Summary:
In adults with obesity, periodized combined training with fixed intensity significantly reduced the Visceral Adiposity Index (VAI) compared to combined training with linear intensity increase and a control group, though it was associated with no significant change in metabolic phenotype.
| PICO | Description |
|---|---|
| Population | Adults with obesity (BMI ≈33 kg/m²; mean age ≈34 years), including both metabolically healthy and unhealthy phenotypes. |
| Intervention | Periodized combined training with fixed intensity over 16 weeks targeting both aerobic and resistance components. |
| Comparison | Combined training with linear intensity increase and a non-training control group. |
| Outcome | Fixed-intensity training significantly reduced VAI (p < 0.001) in both per-protocol and intention-to-treat analyses. However, there were no statistically significant changes in metabolic phenotype classification among groups. |
Clinical Context
Obesity-related cardiometabolic risk is driven less by total body fat than by visceral adiposity, which is metabolically active and promotes insulin resistance, dyslipidaemia and inflammation. The Visceral Adiposity Index (VAI) is a surrogate measure derived from waist circumference, body mass index and lipid values that estimates visceral fat dysfunction without imaging. Patients can also be classified by metabolic phenotype, ranging from metabolically healthy to metabolically unhealthy obesity. Combined aerobic and resistance training is well established for reducing visceral fat, but how the programme is periodized — whether intensity is held fixed or progressively increased — may influence results. This trial addresses a practical gap by comparing fixed-intensity against linearly progressive combined training, and a non-training control, for their effect on VAI and metabolic phenotype.
Clinical Pearls
- Robust VAI reduction: Fixed-intensity combined training significantly reduced the Visceral Adiposity Index (p < 0.001), a strong statistical signal for improvement in estimated visceral fat.

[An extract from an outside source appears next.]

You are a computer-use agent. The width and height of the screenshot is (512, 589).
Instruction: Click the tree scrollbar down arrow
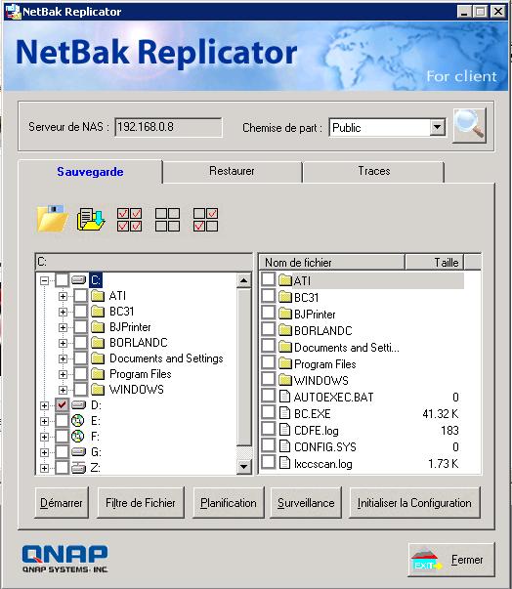click(244, 467)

- Consistent across analyses: The benefit held in both per-protocol and intention-to-treat analyses, increasing confidence that the effect is real rather than an artefact of dropouts.
- Fixed beat progressive: The fixed-intensity approach outperformed both the linear intensity-increase programme and the non-training control, suggesting periodization strategy matters for this outcome.
- Phenotype unchanged: Despite the VAI improvement, there were no statistically significant changes in metabolic phenotype classification among groups, indicating a limited short-term shift in overall metabolic health.
Practical Application
For adults with obesity, this trial supports prescribing a 16-week combined aerobic and resistance programme and suggests that a fixed-intensity, periodized structure may be at least as effective as — and here more effective than — continually escalating intensity for reducing estimated visceral fat. A fixed-intensity prescription can be easier to standardise, teach and sustain, which may aid adherence. Clinicians should temper expectations, however: VAI is a calculated surrogate, and the absence of any change in metabolic phenotype means improved index values did not translate into reclassified metabolic health over this period. Exercise should continue to be combined with dietary and, where appropriate, pharmacological management rather than relied upon alone to alter cardiometabolic risk.
Broader Evidence Context
The finding that combined training reduces visceral adiposity is consistent with a substantial body of evidence supporting aerobic and resistance exercise for central fat loss and cardiometabolic health. Less is known about how training periodization influences these outcomes, so the suggestion that a fixed-intensity structure outperforms linear progression is a useful, if preliminary, contribution that will need replication. The lack of change in metabolic phenotype echoes prior observations that shifting a person from metabolically unhealthy to healthy obesity is difficult and often requires larger or longer interventions, frequently alongside weight loss. Overall the results reinforce established exercise recommendations while adding nuance about how best to programme intensity.
Study Limitations
- The primary outcome, VAI, is a calculated surrogate index rather than a direct imaging measure of visceral fat.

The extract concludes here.